Au moins 42 victimes dans des violences intercommunautaires au Tchad

Un conflit meurtrier a éclaté dans l’est du Tchad à cause d’un différend autour d’un point d’eau, entraînant la mort d’au moins 42 personnes et faisant 10 blessés. Ces affrontements, survenus samedi dans le village d’Igote, situé dans la province de Wadi Fira près de la frontière avec le Soudan, ont rapidement dégénéré en une série de représailles.

Lors d’une visite sur place, le vice-premier ministre Limane Mahamat a confirmé ces chiffres et précisé que les blessés avaient été évacués vers le centre de santé local. Il a également souligné l’intervention des forces armées pour contenir la violence et rétablir l’ordre dans la zone, qualifiant désormais la situation de « sous contrôle ».

Médiation et enquêtes pour éviter de nouveaux conflits

Pour apaiser les tensions, le gouvernement tchadien a lancé une médiation coutumière dans le village d’Igote.

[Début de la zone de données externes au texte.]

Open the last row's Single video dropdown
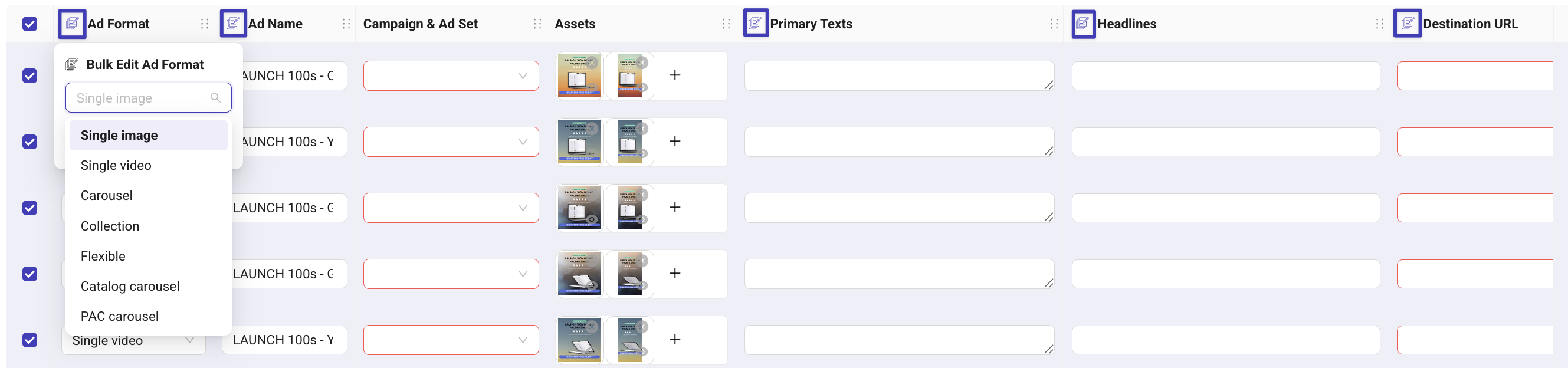133,341
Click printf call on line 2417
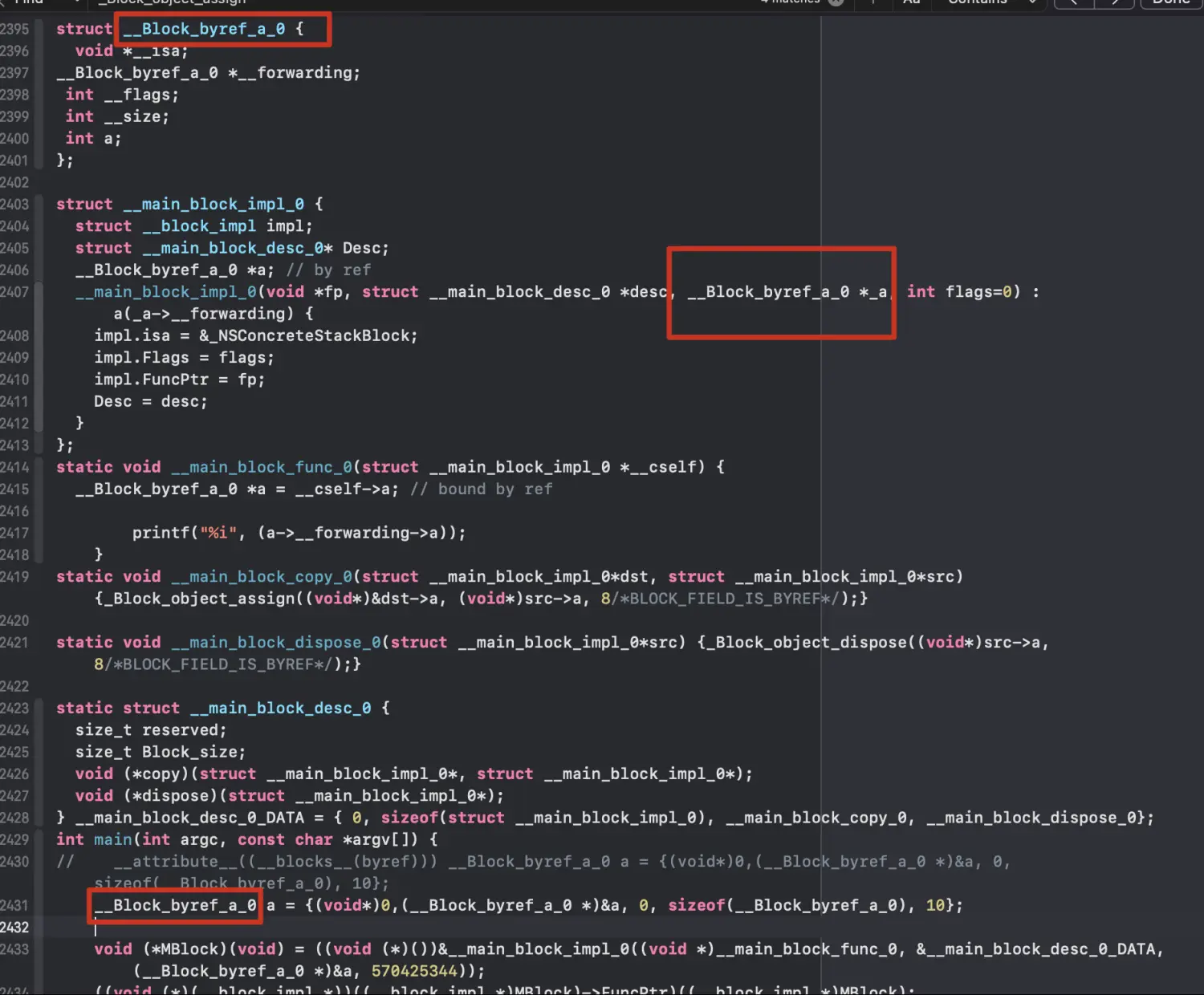This screenshot has width=1204, height=995. [x=160, y=533]
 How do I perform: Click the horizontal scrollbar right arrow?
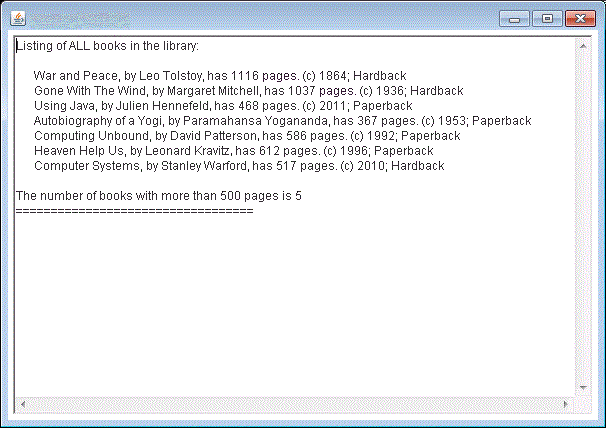tap(566, 404)
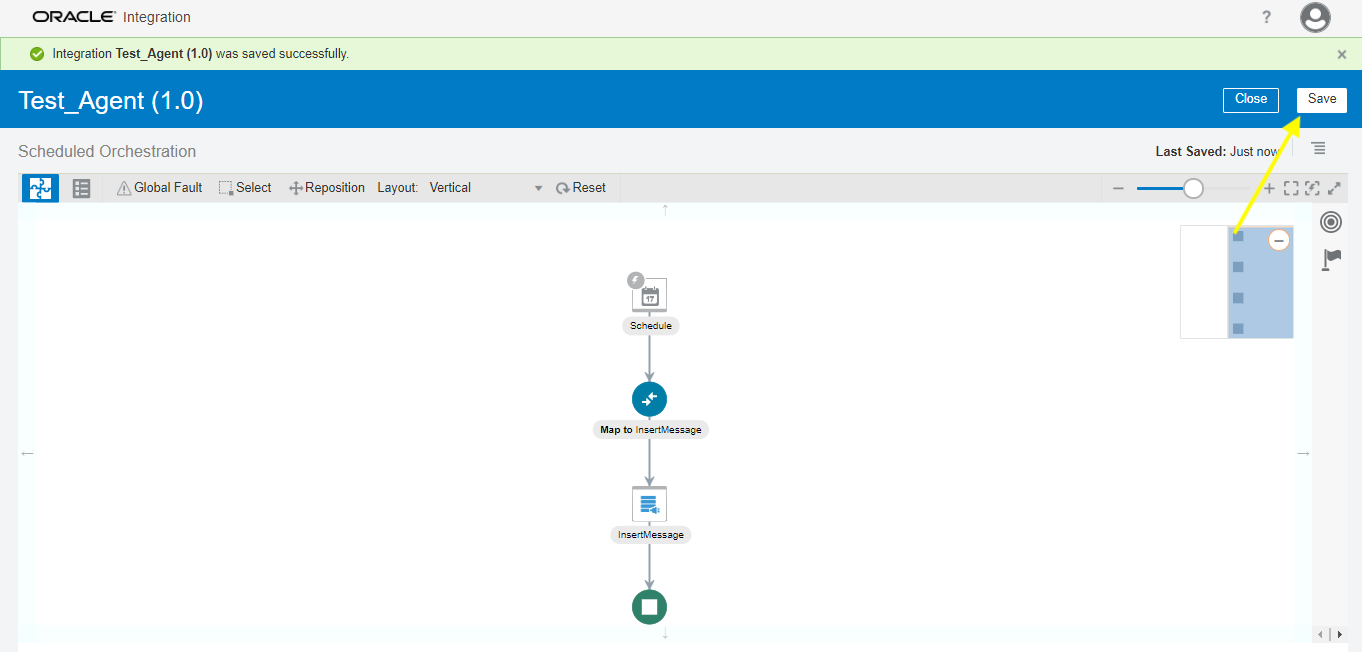Viewport: 1362px width, 652px height.
Task: Select the canvas view puzzle icon
Action: tap(39, 187)
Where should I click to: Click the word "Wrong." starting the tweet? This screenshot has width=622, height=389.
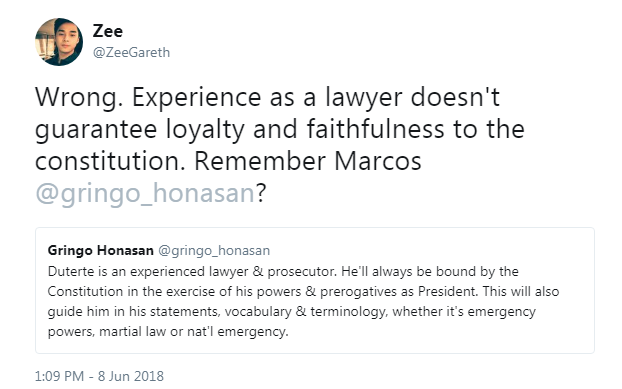coord(79,97)
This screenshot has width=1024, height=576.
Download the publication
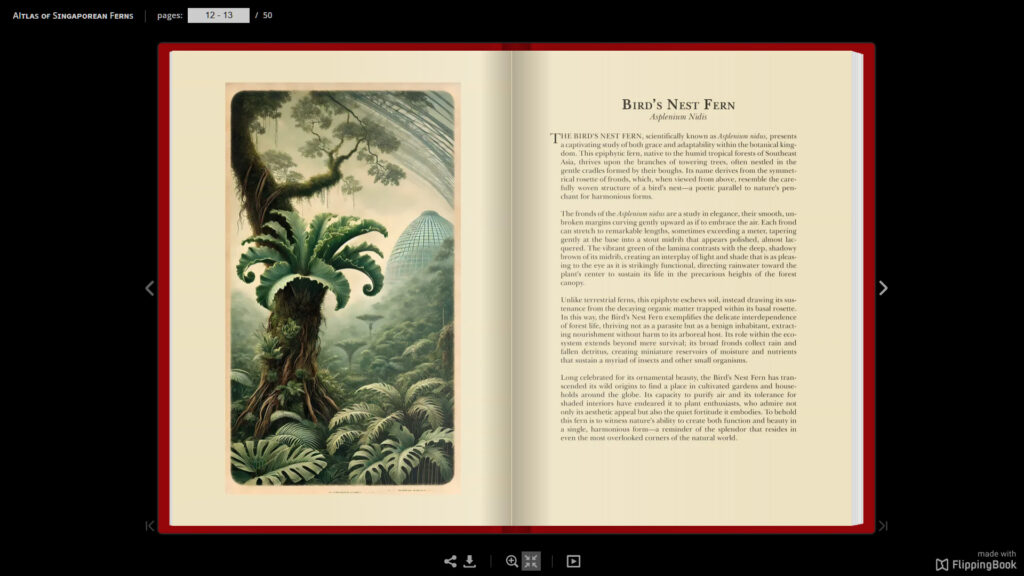[x=470, y=562]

Parallèlement, des procédures judiciaires ont été engagées afin de déterminer les responsabilités pénales et d’éviter une escalade des violences. Limane Mahamat a assuré que des mesures seraient prises pour prévenir toute déstabilisation de la région frontalière, déjà fragilisée par des crises récentes.

Des violences liées aux ressources, un phénomène récurrent au Tchad

Les conflits intercommunautaires autour des ressources naturelles, comme l’eau ou les terres, sont fréquents au Tchad. En 2023, des affrontements similaires entre agriculteurs et éleveurs dans le sud-ouest du pays avaient déjà causé la mort de 42 personnes et détruit plusieurs habitations.

Ces tensions s’inscrivent dans un contexte plus large de pression croissante sur les ressources, aggravé par l’afflux massif de réfugiés fuyant la guerre au Soudan. Depuis le début du conflit soudanais, des centaines de milliers de personnes ont trouvé refuge au Tchad, mettant à rude épreuve les infrastructures locales et les ressources disponibles.

Une crise humanitaire majeure en Afrique centrale

La guerre au Soudan a déjà fait plus de 40 000 morts selon l’ONU, un bilan probablement sous-estimé par les organisations humanitaires. Avec plus de 14 millions de déplacés, cette crise est considérée comme la plus grave au monde. Elle a également favorisé la propagation d’épidémies et plongé certaines régions dans une situation de famine.

Face à cette situation, le Tchad a décidé de fermer sa frontière avec le Soudan « jusqu’à nouvel ordre » pour limiter les risques de propagation du conflit sur son territoire. Cette mesure vise à protéger la sécurité des populations locales tout en limitant l’entrée de combattants des factions belligérantes.